Ils ont été gravés à Rome par Marcantonio Raimondi, puis saisis et détruits sur l’ordre du pape. Cependant, certaines copies avaient déjà été envoyées vers le Nord de l’Italie. On en trouve encore au XIXe siècle, mais il n’existe ni dessins originaux, ni gravures de 1524. Cela m’a donné le point de départ de l’intrigue.
Je me suis dit que je tenais quelque chose avec cette histoire. Mais il fallait encore mettre ces gravures en situation.
Pourquoi avoir choisi Edda Mussolini et Galeazzo Ciano comme personnages clés ?
J’ai imaginé que ce couple fasciste possédait une copie de ce portfolio. C’était un point de départ logique. Leur vie privée est documentée. Edda, qui avait une relation très conflictuelle avec son père, accumulait les aventures masculines, et Galeazzo les aventures féminines.
Quelles recherches avez-vous faites pour rendre l’histoire crédible ?
J’ai notamment étudié les plans de Rome des années 30, noté les adresses exactes et visité des immeubles dont celui où vivaient Edda et Galeazzo. Inventer une Rome fictive n’aurait pas eu de sens. C’est aussi un hommage à la ville, à l’amour que Cesare lui porte.

Comment avez-vous construit l’enquête ?
Dans le premier livre, les enquêteurs sont promus à la police secrète, l’OVRA, en raison de leur réussite. C’est à ce titre qu’on leur confie l’enquête ultra-confidentielle sur la disparition du portfolio érotique. Elle doit être menée dans le plus grand secret car le coupable appartient obligatoirement au sérail. Et il a évidemment de mauvaises intentions.

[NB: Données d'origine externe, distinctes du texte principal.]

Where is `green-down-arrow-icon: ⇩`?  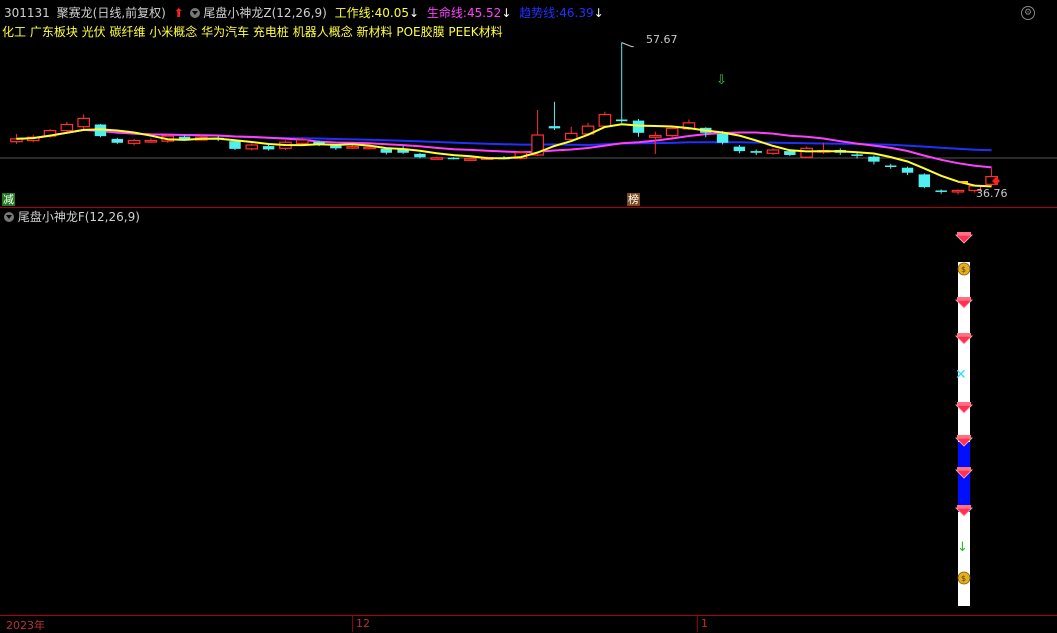
green-down-arrow-icon: ⇩ is located at coordinates (722, 80).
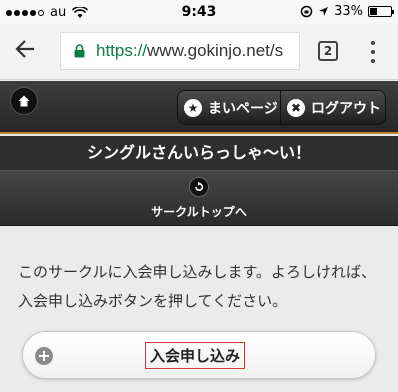  What do you see at coordinates (243, 108) in the screenshot?
I see `mypage-label: まいページ` at bounding box center [243, 108].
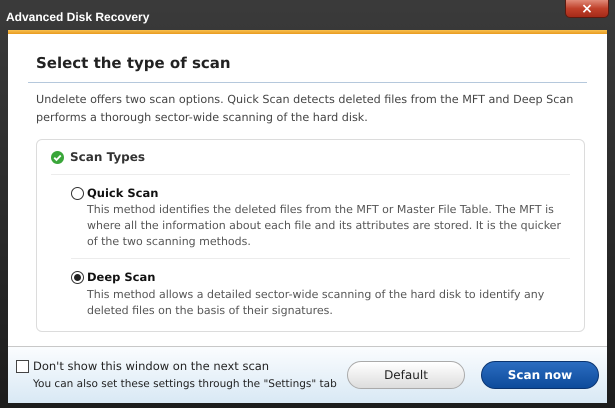  What do you see at coordinates (587, 9) in the screenshot?
I see `close-button: ×` at bounding box center [587, 9].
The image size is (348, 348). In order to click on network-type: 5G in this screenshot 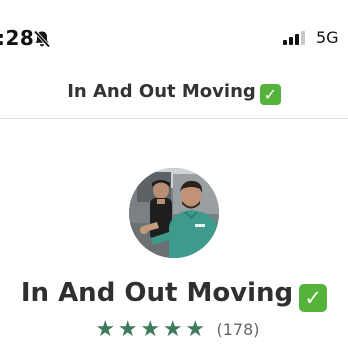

Donc, et c’est le problème de mes enquêteurs et aussi le mien, par où commencer l’enquête ? Ils font pression sur une opératrice du téléphone pour qu’elle espionne la ligne du couple. Ils vont aussi progresser dans leurs recherches grâce à un montreur de singes à la Casa del Popolo. Le singe est dressé pour voler les portefeuilles des spectateurs. Les enquêteurs suivent le singe qui part avec un portefeuille, ce qui va les conduire à un indice important.
Ecrivez-vous déjà une nouvelle enquête de Cesare ?
Oui, j’ai une idée autour du trésor du Temple de Jérusalem ramené à Rome par Titus. Le trésor, qui était composé d’objets culturels, a disparu au milieu du IIᵉ siècle lors d’une invasion barbare à Rome. Ces objets ont été probablement volés. Cela m’a semblé être un point de départ intéressant pour mon récit. Je voulais aussi faire écho à des tensions contemporaines des années 1930 : la montée de l’antisémitisme dans le régime fasciste et l’encyclique de Pie XI en défense des Juifs, restée inédite après sa mort. À Rome, à cette époque, coexistent trois pouvoirs : le roi, le Duce et le pape. Ils ne sont pas forcément sur le même plan et n’ont pas le même rôle politique.